*Instructions to follow:* Take the records below and retype them line by line, from the first line through the one containing "Task: Click the 不正確な製品情報を報告"; stop there.

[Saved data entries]

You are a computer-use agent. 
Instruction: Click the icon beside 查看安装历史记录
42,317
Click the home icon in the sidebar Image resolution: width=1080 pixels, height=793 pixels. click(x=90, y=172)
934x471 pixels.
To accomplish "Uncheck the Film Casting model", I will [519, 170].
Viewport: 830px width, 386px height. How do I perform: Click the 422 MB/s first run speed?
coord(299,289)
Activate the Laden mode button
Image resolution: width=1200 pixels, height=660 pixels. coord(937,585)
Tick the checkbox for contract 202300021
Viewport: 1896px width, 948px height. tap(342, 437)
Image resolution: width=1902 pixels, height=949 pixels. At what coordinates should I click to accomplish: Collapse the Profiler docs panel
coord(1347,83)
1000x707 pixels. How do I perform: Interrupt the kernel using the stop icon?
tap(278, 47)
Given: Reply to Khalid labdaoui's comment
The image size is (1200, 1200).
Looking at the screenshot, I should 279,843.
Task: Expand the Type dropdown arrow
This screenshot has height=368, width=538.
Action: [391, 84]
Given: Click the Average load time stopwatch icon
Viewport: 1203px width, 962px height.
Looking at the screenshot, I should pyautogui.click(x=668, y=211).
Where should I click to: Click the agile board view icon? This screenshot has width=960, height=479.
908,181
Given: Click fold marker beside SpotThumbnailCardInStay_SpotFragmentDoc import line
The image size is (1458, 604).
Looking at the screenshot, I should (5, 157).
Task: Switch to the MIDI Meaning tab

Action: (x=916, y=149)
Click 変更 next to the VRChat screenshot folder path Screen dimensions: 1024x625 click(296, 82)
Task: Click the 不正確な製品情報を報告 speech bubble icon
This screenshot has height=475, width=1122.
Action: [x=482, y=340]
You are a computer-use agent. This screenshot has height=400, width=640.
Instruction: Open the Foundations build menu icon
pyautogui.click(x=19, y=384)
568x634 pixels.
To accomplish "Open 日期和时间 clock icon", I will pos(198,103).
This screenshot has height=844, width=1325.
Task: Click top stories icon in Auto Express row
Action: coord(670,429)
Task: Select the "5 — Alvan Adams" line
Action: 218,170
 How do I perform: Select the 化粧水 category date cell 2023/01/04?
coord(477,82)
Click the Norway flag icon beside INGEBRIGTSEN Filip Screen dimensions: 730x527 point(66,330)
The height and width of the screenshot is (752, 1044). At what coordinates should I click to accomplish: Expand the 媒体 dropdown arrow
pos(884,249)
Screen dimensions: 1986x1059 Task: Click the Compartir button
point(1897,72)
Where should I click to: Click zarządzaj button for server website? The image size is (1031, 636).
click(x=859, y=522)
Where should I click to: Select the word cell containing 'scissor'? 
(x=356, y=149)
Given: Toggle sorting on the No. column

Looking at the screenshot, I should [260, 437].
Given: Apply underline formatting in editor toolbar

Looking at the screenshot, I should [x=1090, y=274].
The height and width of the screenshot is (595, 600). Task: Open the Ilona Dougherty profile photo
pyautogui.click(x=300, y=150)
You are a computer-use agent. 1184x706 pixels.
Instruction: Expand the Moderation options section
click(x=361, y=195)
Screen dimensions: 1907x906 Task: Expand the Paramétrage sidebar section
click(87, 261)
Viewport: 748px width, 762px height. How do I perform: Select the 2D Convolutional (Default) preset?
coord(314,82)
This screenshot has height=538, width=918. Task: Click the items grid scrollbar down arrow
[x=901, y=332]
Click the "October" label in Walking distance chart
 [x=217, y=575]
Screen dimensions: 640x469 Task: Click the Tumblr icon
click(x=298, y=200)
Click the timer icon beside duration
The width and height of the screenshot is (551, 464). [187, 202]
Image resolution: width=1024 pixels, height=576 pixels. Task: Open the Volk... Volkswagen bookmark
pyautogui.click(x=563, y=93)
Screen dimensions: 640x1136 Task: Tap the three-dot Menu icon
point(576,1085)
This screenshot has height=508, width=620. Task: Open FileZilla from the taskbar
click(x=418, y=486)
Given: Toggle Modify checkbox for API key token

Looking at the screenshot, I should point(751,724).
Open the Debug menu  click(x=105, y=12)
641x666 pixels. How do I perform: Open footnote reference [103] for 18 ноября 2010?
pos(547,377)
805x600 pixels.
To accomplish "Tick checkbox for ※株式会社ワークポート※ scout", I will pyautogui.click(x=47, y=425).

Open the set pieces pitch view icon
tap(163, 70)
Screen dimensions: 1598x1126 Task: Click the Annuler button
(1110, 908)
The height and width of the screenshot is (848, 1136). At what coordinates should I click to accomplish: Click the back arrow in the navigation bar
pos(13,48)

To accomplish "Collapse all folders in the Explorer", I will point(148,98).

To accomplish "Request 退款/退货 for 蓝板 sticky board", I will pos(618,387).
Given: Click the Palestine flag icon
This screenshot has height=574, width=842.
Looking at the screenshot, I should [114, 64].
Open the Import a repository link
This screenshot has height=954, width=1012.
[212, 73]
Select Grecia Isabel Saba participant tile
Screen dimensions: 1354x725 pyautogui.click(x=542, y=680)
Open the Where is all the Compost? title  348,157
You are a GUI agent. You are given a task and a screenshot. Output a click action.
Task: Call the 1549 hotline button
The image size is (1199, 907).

*Solution for this exercise:*
You are a computer-use agent. 
Instruction: Click the icon beside 查看安装历史记录
42,317
Click the home icon in the sidebar Image resolution: width=1080 pixels, height=793 pixels. click(x=90, y=172)
934x471 pixels.
To accomplish "Uncheck the Film Casting model", I will [519, 170].
Viewport: 830px width, 386px height. How do I perform: Click the 422 MB/s first run speed?
coord(299,289)
Activate the Laden mode button
Image resolution: width=1200 pixels, height=660 pixels. coord(937,585)
Tick the checkbox for contract 202300021
Viewport: 1896px width, 948px height. tap(342, 437)
Image resolution: width=1902 pixels, height=949 pixels. At what coordinates should I click to accomplish: Collapse the Profiler docs panel
coord(1347,83)
1000x707 pixels. How do I perform: Interrupt the kernel using the stop icon?
tap(278, 47)
Given: Reply to Khalid labdaoui's comment
The image size is (1200, 1200).
Looking at the screenshot, I should 279,843.
Task: Expand the Type dropdown arrow
This screenshot has height=368, width=538.
Action: [391, 84]
Given: Click the Average load time stopwatch icon
Viewport: 1203px width, 962px height.
Looking at the screenshot, I should pyautogui.click(x=668, y=211).
Where should I click to: Click the agile board view icon? This screenshot has width=960, height=479.
908,181
Given: Click fold marker beside SpotThumbnailCardInStay_SpotFragmentDoc import line
The image size is (1458, 604).
Looking at the screenshot, I should (5, 157).
Task: Switch to the MIDI Meaning tab

Action: (x=916, y=149)
Click 変更 next to the VRChat screenshot folder path Screen dimensions: 1024x625 click(296, 82)
Task: Click the 不正確な製品情報を報告 speech bubble icon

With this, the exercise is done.